The largest tornado outbreak ever recorded occurred from April 25 to 28, 2011, affecting the southern, midwestern, and northeastern U.S. and leaving catastrophic destruction in its wake.
Tornadoes hit parts of Alabama, Arkansas, Georgia, Mississippi, Tennessee and Virginia and affected other areas throughout the South and East Coast. In total, 358 tornadoes were confirmed by the National Weather Service in 21 states from Texas to New York. April 2 was among the most prolific and destructive tornado days in U.S. history ,with a record 208 tornadoes touching down that day.
In Georgia, the governor declared a state of emergency in 16 counties. In total, 15 tornadoes tracked across the Peachtree City forecast area, which includes most of north and central Georgia.
Stores, restaurants, homes, schools and many other buildings were reduced to rubble.
Just one year later, many homes have been rebuilt. Businesses reopened and students are back in school. Much of the rebuilding and making families whole again has been achieved with insurance payouts.
Now the conversation has turned to how last year’s storms and the steadily increasing risk of more tornadoes affects insurance rates. Insurers take into account many cost increases, but it takes many years of weather events as rates structures are developed because weather is cyclical and these cycles must be considered over time. That means often more than five to 10 years.
Businesses increase prices when the cost of doing business rises. Ask insurers and builders about the costs related to replacing hundreds or even thousands of homes at one time.

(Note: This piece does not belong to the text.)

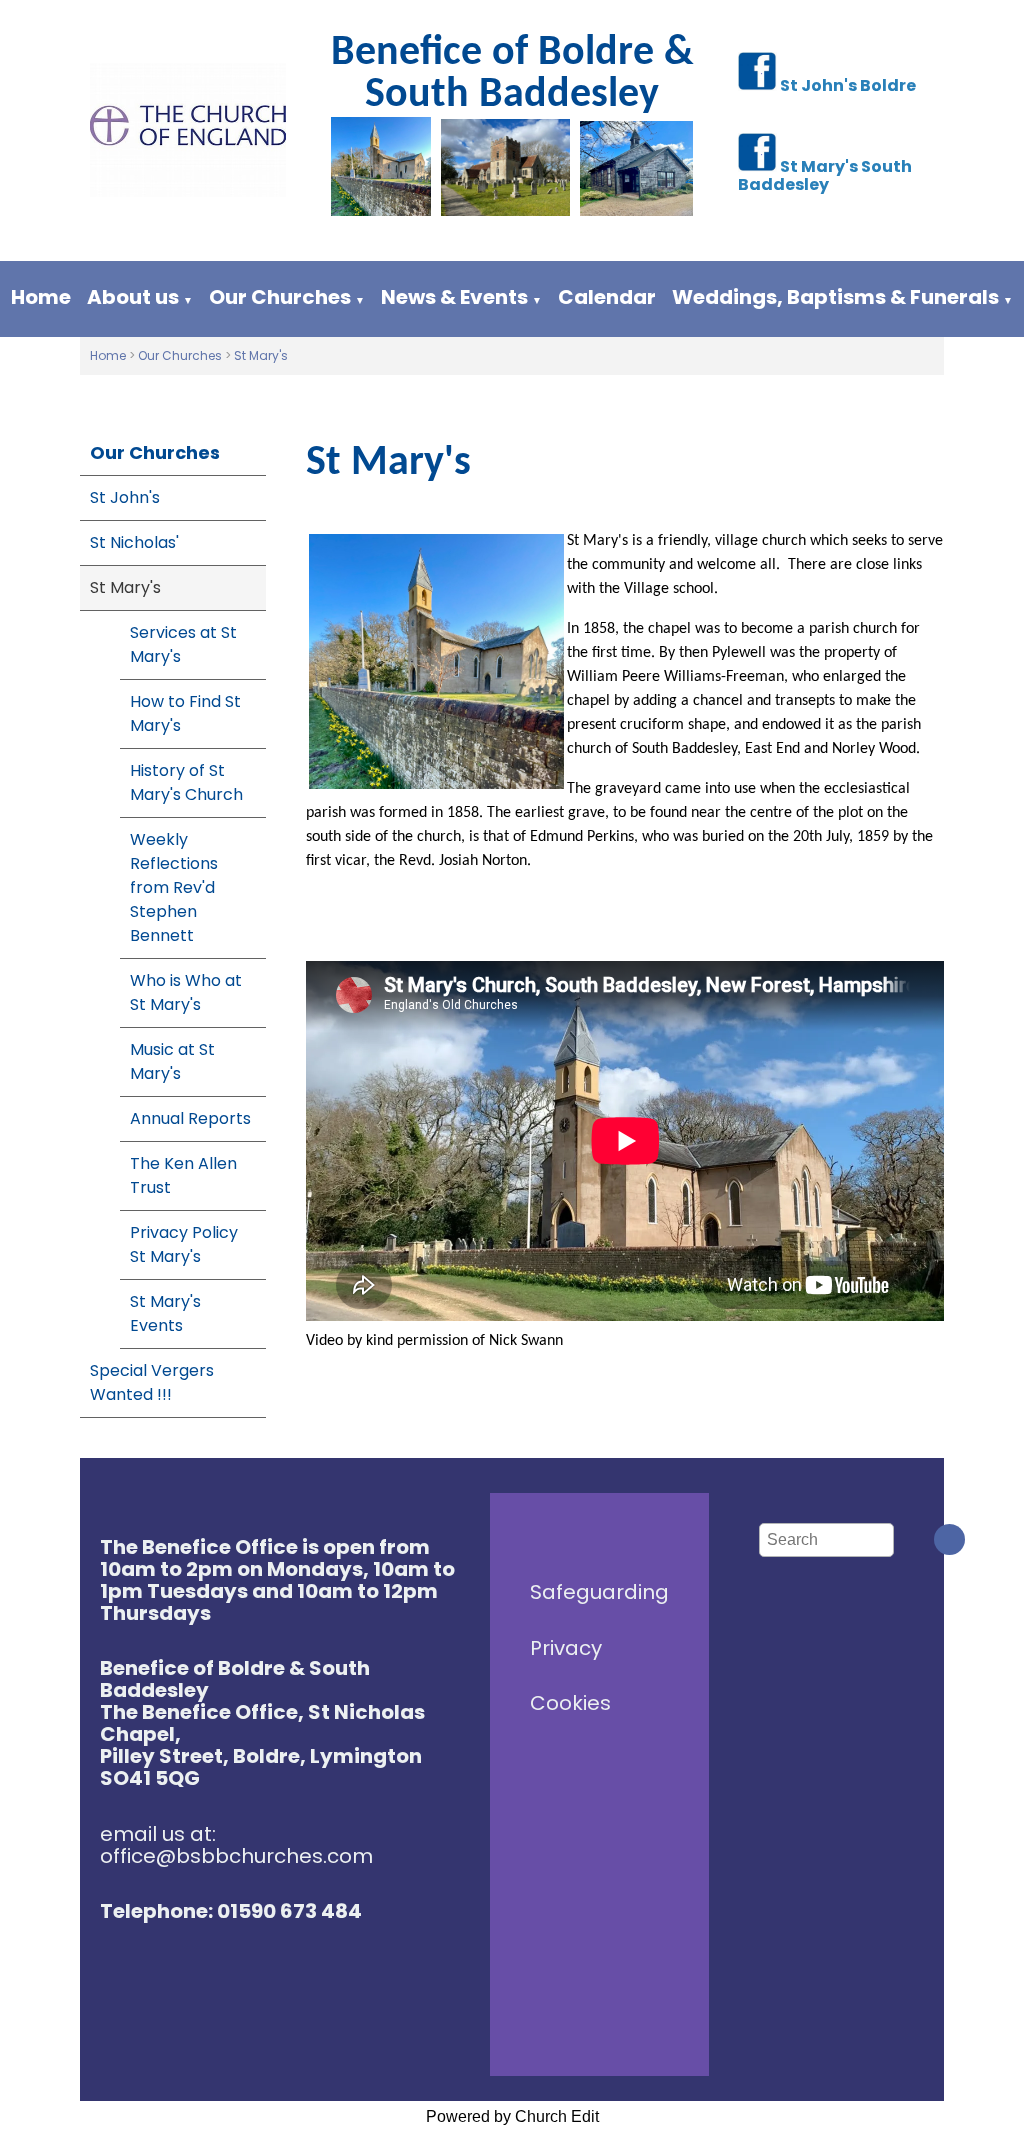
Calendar (607, 297)
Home (41, 297)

Rebuilding a community means first comes the demolition and debris removal costs. Then the cost of building materials continues to rise, not fall. Consider that the market price of a property is not related to the cost to rebuild. This is particularly important since the housing market has declined in recent years. The cost of building a home actually rose by 45 percent from the start of 2001 through the end of 2011.
While the home is being rebuilt, homeowners insurance usually reimburses policyholders for additional living expenses as provided by their policy.
Many of these devastated homeowners and renters also require repair or replacement of vehicles damaged by these storms. In addition, insurers pay out money for replacement of belongings lost by homeowners and renters in tornadoes or other events.
These images will stay with us for many years. But while recalling the devastating damage, we are grateful for these new communities that have risen out of the damage from the storms. Insurers are at the core of rebuilding these communities and the lives of their inhabitants.